=== Section Start ===

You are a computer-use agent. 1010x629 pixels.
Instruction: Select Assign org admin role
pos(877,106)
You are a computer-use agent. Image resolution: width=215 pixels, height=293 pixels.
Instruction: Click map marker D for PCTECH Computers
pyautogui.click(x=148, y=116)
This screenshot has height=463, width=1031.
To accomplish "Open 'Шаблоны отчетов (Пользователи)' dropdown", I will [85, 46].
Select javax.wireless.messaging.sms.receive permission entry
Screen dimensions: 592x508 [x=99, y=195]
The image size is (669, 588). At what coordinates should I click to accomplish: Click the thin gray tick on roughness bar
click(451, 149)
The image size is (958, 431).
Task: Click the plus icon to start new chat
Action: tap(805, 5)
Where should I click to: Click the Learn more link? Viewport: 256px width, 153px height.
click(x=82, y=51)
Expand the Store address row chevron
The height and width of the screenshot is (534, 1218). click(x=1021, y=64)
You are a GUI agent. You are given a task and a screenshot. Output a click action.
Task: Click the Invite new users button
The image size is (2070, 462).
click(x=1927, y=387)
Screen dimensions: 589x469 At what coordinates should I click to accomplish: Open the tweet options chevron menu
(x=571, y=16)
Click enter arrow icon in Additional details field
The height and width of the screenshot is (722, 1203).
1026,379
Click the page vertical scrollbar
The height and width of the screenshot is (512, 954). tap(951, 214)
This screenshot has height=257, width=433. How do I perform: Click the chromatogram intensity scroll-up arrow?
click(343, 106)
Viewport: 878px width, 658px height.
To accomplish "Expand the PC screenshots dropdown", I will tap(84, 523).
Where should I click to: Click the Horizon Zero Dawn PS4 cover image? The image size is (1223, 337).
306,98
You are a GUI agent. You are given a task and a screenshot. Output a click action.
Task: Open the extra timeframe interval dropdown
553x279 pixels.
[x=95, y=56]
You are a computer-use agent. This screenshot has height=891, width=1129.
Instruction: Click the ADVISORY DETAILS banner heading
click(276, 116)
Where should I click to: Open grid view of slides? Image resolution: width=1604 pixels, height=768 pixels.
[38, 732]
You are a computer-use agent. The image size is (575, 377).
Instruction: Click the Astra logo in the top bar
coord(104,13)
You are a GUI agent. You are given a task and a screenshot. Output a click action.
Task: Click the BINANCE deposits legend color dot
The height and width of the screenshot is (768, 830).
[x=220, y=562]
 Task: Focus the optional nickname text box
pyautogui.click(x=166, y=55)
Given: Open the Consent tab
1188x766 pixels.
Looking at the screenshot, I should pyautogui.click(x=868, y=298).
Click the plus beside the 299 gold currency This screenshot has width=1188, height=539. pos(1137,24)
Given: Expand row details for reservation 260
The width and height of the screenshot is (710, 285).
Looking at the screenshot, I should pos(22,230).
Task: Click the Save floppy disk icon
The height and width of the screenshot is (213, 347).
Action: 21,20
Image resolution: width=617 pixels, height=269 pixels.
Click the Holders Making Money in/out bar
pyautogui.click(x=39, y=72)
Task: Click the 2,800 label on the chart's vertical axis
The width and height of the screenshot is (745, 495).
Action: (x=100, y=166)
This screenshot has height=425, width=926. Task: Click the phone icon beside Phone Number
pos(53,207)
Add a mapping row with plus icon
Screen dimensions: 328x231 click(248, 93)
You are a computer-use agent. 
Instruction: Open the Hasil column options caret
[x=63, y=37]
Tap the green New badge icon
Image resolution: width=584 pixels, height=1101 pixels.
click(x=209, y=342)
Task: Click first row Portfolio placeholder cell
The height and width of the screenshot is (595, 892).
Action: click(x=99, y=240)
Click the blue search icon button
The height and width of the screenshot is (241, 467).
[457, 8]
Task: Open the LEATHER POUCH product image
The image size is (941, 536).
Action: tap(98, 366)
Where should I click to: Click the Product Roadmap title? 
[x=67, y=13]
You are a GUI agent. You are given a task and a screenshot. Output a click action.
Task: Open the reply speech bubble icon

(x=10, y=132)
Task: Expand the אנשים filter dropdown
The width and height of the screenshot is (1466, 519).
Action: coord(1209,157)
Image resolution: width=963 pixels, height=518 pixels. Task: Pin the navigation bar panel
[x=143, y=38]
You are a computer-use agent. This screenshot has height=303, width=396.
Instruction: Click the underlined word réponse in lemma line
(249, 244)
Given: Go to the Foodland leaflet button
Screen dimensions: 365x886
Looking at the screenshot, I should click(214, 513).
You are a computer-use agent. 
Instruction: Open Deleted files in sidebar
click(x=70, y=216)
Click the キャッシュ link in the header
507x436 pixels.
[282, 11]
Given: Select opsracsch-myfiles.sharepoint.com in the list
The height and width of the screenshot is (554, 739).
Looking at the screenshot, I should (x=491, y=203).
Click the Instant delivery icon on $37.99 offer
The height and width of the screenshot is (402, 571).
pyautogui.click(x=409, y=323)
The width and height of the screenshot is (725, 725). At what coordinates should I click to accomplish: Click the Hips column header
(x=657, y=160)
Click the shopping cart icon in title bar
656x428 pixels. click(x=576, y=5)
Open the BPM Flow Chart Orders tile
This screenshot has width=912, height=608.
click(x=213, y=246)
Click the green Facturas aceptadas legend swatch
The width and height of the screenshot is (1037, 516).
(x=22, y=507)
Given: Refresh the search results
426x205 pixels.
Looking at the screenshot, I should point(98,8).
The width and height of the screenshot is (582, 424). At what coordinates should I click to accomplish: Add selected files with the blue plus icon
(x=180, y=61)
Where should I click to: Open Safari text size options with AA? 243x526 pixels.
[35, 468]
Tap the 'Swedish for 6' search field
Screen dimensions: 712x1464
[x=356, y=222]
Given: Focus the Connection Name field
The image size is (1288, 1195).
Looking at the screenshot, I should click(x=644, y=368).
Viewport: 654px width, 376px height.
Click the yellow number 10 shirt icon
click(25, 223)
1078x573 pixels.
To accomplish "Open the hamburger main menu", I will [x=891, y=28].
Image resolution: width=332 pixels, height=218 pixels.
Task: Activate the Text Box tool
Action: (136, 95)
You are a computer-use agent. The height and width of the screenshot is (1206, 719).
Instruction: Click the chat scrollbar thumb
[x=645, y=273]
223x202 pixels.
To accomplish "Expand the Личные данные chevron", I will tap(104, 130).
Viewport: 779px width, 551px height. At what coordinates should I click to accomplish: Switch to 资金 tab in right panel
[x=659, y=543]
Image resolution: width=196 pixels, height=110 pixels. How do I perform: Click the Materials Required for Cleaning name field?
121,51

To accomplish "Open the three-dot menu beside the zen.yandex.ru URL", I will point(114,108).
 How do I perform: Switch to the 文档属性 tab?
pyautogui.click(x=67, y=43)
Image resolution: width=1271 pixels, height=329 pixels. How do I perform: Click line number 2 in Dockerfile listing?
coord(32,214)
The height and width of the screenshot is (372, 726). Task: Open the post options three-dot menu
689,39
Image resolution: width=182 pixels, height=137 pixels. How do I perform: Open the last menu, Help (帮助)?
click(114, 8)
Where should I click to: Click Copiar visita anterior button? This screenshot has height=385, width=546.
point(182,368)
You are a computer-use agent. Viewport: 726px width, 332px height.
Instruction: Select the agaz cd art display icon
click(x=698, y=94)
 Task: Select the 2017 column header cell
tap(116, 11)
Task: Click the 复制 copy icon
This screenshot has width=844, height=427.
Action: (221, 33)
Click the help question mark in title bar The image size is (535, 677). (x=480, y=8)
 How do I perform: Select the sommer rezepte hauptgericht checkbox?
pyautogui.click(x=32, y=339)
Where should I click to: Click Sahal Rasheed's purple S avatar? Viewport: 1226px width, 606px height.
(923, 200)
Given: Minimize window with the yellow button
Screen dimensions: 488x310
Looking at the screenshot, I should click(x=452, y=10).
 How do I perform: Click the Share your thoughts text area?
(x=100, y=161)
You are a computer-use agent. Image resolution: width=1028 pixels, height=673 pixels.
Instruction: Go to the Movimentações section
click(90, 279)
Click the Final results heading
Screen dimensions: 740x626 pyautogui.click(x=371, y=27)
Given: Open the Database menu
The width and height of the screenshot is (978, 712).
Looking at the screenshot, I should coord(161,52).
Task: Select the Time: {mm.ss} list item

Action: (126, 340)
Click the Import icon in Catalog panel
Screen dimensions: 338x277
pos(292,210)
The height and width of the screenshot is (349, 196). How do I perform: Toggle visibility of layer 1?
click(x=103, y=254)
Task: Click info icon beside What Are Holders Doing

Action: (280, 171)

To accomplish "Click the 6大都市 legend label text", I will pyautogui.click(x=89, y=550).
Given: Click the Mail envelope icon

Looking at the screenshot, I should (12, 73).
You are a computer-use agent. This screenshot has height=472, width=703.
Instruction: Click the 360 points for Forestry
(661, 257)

=== Section End ===

◆ What you should do: Begin with the line above that has "Given: Focus the Connection Name field" and continue through the line that has "You are a computer-use agent. The height", setting each one down exactly. Stop there.

◆ Answer to this problem:
Given: Focus the Connection Name field
The image size is (1288, 1195).
Looking at the screenshot, I should click(x=644, y=368).
Viewport: 654px width, 376px height.
Click the yellow number 10 shirt icon
click(25, 223)
1078x573 pixels.
To accomplish "Open the hamburger main menu", I will [x=891, y=28].
Image resolution: width=332 pixels, height=218 pixels.
Task: Activate the Text Box tool
Action: (136, 95)
You are a computer-use agent. The height and width of the screenshot is (1206, 719).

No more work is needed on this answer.